> **What you need to do**: A full, exact copy of the records below is the required answer.

> **Collected data entries**:
=======

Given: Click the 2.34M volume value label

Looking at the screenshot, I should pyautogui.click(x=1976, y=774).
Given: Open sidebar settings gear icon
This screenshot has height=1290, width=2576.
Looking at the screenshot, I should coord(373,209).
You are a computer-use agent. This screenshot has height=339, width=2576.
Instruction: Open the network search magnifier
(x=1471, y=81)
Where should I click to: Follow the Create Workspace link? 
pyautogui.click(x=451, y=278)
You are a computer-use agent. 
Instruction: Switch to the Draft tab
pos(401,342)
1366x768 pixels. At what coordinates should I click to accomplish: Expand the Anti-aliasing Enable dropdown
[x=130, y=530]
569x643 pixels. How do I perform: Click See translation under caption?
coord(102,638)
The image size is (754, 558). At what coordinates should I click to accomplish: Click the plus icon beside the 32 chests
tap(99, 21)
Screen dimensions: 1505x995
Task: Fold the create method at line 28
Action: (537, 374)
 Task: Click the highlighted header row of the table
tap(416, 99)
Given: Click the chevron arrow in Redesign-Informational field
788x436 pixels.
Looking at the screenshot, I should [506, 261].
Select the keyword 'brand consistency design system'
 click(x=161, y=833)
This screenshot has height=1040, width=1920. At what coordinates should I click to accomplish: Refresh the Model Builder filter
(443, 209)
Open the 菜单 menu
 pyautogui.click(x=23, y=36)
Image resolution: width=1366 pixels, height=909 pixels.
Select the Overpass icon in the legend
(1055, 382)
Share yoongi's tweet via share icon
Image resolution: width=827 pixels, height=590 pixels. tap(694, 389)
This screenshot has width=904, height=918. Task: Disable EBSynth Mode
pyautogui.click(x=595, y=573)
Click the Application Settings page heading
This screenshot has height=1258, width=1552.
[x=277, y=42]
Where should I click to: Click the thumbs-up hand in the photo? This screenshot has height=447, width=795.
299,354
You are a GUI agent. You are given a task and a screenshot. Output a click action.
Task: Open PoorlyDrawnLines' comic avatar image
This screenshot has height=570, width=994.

=======

> **Written solution**:
Given: Click the 2.34M volume value label

Looking at the screenshot, I should pyautogui.click(x=1976, y=774).
Given: Open sidebar settings gear icon
This screenshot has height=1290, width=2576.
Looking at the screenshot, I should coord(373,209).
You are a computer-use agent. This screenshot has height=339, width=2576.
Instruction: Open the network search magnifier
(x=1471, y=81)
Where should I click to: Follow the Create Workspace link? 
pyautogui.click(x=451, y=278)
You are a computer-use agent. 
Instruction: Switch to the Draft tab
pos(401,342)
1366x768 pixels. At what coordinates should I click to accomplish: Expand the Anti-aliasing Enable dropdown
[x=130, y=530]
569x643 pixels. How do I perform: Click See translation under caption?
coord(102,638)
The image size is (754, 558). At what coordinates should I click to accomplish: Click the plus icon beside the 32 chests
tap(99, 21)
Screen dimensions: 1505x995
Task: Fold the create method at line 28
Action: (537, 374)
 Task: Click the highlighted header row of the table
tap(416, 99)
Given: Click the chevron arrow in Redesign-Informational field
788x436 pixels.
Looking at the screenshot, I should [506, 261].
Select the keyword 'brand consistency design system'
 click(x=161, y=833)
This screenshot has height=1040, width=1920. At what coordinates should I click to accomplish: Refresh the Model Builder filter
(443, 209)
Open the 菜单 menu
 pyautogui.click(x=23, y=36)
Image resolution: width=1366 pixels, height=909 pixels.
Select the Overpass icon in the legend
(1055, 382)
Share yoongi's tweet via share icon
Image resolution: width=827 pixels, height=590 pixels. tap(694, 389)
This screenshot has width=904, height=918. Task: Disable EBSynth Mode
pyautogui.click(x=595, y=573)
Click the Application Settings page heading
This screenshot has height=1258, width=1552.
[x=277, y=42]
Where should I click to: Click the thumbs-up hand in the photo? This screenshot has height=447, width=795.
299,354
You are a GUI agent. You are given a task and a screenshot. Output a click action.
Task: Open PoorlyDrawnLines' comic avatar image
This screenshot has height=570, width=994.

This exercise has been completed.